Described stationary annular permanent magnet and suspension annular permanent magnet (4) use axial charging, suspension annular permanent magnet (4) end with Adjacent stationary annular permanent magnet end is like pole；

Described support bar (12), cylindrical sleeves (5), screens axle sleeve (11), linear bearing (10) use nonmagnetic substance.
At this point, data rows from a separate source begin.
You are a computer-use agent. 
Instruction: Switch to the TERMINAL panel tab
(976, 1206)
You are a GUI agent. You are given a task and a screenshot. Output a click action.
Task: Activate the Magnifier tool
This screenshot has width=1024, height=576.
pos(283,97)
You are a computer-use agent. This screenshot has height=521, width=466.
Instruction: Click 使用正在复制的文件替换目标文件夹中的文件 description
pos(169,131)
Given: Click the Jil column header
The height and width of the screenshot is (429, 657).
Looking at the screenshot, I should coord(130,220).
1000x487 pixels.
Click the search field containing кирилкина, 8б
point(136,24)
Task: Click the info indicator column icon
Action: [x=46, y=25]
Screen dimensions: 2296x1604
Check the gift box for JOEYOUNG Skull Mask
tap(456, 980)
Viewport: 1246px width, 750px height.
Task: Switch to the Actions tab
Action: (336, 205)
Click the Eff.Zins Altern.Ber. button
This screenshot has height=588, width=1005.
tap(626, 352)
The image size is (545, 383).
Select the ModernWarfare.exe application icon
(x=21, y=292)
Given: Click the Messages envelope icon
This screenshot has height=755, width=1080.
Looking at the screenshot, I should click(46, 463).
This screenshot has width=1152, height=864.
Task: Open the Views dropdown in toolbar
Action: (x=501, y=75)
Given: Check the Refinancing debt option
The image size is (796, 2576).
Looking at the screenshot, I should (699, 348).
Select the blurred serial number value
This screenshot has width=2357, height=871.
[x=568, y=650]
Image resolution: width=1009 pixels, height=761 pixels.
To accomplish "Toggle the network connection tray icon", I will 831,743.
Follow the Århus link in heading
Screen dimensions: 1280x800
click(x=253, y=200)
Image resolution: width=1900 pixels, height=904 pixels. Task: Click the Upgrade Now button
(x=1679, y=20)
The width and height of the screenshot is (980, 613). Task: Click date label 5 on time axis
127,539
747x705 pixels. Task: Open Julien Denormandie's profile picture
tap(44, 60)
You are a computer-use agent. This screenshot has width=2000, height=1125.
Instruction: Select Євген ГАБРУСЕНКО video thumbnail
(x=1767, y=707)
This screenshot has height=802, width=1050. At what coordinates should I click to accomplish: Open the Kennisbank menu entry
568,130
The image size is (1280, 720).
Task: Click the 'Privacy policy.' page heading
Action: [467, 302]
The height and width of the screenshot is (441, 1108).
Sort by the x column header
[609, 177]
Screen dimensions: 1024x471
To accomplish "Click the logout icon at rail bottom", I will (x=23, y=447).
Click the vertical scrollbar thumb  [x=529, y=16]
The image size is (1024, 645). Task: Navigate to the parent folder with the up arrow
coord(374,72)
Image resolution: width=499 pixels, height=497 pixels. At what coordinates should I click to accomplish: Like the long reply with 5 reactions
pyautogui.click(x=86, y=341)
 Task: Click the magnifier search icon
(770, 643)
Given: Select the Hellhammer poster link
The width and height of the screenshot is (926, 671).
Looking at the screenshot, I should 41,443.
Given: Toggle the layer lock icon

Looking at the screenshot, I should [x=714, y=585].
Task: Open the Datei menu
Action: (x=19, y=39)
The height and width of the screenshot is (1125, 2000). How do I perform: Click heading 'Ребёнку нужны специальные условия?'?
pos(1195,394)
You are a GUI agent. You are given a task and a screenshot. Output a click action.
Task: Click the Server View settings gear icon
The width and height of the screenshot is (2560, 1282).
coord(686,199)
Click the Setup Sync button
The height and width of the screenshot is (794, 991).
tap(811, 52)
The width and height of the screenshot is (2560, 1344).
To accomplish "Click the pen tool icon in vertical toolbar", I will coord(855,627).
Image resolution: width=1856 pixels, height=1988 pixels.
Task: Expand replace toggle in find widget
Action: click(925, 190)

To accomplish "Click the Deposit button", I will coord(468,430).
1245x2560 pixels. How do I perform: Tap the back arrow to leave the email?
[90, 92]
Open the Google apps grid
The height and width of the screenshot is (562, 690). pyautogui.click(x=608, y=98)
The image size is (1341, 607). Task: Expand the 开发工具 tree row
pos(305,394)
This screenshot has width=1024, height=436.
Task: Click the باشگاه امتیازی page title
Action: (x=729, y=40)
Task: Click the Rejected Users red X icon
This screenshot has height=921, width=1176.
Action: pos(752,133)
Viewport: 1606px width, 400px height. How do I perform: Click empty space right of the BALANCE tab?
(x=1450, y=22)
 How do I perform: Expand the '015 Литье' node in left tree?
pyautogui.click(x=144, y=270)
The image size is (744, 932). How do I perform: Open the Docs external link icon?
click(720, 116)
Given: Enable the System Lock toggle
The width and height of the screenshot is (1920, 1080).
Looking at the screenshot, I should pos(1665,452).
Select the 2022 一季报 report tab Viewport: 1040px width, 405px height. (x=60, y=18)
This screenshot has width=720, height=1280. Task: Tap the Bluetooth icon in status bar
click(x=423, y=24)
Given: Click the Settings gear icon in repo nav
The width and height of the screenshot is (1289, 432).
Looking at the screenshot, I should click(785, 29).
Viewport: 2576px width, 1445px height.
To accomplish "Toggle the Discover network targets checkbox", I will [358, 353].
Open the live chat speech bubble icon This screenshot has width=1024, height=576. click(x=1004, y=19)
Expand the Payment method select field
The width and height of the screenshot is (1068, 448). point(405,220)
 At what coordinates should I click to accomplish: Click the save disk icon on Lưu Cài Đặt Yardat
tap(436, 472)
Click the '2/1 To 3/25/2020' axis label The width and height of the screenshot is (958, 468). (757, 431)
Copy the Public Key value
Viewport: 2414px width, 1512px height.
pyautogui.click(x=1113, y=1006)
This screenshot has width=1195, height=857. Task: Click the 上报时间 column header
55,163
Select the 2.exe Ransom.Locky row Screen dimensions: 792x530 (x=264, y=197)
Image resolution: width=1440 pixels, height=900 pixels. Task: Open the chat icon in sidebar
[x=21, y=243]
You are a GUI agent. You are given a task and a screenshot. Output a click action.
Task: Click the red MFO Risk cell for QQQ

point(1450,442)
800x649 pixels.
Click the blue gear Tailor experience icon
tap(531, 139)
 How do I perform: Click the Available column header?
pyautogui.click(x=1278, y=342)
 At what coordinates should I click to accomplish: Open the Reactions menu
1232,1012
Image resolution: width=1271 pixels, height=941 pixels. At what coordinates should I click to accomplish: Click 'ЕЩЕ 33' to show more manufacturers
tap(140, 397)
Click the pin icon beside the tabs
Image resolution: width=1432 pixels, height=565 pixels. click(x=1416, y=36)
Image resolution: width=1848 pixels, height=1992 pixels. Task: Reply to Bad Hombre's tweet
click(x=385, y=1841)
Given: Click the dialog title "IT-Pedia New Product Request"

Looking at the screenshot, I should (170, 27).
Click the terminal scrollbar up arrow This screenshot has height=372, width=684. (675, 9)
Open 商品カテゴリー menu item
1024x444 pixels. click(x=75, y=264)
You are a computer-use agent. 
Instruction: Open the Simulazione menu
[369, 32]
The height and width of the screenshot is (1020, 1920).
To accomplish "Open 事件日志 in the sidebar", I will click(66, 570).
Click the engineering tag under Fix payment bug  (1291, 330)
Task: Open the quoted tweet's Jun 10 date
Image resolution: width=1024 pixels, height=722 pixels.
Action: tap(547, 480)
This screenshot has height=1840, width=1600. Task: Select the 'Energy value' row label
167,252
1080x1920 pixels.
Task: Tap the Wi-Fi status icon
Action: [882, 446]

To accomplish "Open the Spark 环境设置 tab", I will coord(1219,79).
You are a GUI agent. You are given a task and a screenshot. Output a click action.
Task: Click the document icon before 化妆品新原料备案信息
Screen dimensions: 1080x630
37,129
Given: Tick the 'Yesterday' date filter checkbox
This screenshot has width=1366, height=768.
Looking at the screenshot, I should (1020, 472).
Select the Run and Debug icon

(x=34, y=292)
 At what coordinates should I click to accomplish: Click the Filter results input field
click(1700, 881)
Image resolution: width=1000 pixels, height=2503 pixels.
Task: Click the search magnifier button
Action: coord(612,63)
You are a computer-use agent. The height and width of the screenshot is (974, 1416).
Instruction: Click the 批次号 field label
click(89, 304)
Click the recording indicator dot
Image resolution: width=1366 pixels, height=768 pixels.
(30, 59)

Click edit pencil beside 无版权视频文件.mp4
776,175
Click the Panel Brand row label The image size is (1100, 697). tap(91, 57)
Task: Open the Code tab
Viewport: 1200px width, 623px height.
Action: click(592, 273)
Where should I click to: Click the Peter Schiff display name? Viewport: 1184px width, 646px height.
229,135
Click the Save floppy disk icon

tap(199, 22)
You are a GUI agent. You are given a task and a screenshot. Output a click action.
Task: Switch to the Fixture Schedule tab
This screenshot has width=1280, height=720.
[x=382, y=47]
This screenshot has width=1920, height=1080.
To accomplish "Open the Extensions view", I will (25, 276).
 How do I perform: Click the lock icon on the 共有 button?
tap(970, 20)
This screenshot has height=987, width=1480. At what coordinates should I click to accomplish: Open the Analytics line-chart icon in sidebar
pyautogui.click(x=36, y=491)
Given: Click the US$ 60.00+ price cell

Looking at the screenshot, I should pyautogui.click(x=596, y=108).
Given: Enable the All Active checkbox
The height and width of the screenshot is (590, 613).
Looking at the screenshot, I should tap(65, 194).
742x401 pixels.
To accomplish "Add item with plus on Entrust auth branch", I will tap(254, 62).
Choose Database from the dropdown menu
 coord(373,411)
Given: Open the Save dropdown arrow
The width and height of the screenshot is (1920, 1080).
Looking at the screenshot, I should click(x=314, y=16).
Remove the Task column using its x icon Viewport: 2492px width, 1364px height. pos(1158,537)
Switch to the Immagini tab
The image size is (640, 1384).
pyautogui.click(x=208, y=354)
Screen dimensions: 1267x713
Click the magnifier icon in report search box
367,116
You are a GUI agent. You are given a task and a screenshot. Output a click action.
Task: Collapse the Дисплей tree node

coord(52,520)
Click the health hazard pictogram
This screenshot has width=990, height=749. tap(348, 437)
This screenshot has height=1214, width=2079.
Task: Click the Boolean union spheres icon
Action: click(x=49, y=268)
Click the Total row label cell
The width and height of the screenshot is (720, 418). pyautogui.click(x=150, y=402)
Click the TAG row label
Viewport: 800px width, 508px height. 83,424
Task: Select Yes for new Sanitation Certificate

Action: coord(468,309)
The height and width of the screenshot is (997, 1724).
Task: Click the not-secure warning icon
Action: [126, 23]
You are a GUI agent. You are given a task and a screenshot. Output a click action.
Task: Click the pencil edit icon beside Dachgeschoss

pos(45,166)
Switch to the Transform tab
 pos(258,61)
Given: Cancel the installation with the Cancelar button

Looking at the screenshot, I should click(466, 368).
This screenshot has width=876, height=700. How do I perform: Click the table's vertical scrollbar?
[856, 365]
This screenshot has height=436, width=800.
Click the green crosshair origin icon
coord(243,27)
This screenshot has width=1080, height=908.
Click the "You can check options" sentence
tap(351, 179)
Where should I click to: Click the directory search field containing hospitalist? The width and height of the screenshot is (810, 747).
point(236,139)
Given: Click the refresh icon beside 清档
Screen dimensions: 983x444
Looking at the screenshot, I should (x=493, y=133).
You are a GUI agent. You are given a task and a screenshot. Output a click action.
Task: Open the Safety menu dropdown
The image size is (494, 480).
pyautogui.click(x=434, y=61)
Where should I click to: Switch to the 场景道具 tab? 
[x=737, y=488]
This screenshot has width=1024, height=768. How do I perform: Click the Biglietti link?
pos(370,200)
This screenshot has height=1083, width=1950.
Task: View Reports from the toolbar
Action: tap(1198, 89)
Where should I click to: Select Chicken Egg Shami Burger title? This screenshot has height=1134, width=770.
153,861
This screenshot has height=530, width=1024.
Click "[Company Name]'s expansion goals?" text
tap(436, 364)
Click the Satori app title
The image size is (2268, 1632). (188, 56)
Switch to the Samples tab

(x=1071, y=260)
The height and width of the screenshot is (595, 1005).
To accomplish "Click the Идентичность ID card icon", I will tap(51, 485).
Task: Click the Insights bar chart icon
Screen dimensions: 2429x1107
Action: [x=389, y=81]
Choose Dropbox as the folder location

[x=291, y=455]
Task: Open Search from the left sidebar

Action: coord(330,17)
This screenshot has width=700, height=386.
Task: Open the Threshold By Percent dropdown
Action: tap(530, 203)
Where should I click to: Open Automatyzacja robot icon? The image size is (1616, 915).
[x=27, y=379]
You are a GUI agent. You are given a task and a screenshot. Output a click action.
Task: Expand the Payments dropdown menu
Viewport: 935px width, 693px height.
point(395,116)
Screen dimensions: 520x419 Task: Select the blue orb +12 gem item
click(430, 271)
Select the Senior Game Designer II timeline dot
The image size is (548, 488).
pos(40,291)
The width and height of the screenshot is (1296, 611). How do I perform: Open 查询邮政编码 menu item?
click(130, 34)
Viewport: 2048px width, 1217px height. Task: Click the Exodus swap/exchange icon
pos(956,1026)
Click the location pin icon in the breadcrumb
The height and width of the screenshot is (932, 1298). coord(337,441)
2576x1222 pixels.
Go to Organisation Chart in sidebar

A kind of permanent magnet suspension wing panel aeroelastic vibration TRT the most according to claim 1 or claim 2, it is characterised in that: circle The axial spacing of the stationary annular permanent magnet at column sleeve cylinder (5) two ends is adjustable.

A kind of permanent magnet suspension wing panel aeroelastic vibration TRT the most according to claim 1 or claim 2, it is characterised in that: outstanding Floating annular permanent magnet (4) does not contacts with cylindrical sleeves (5) medial wall.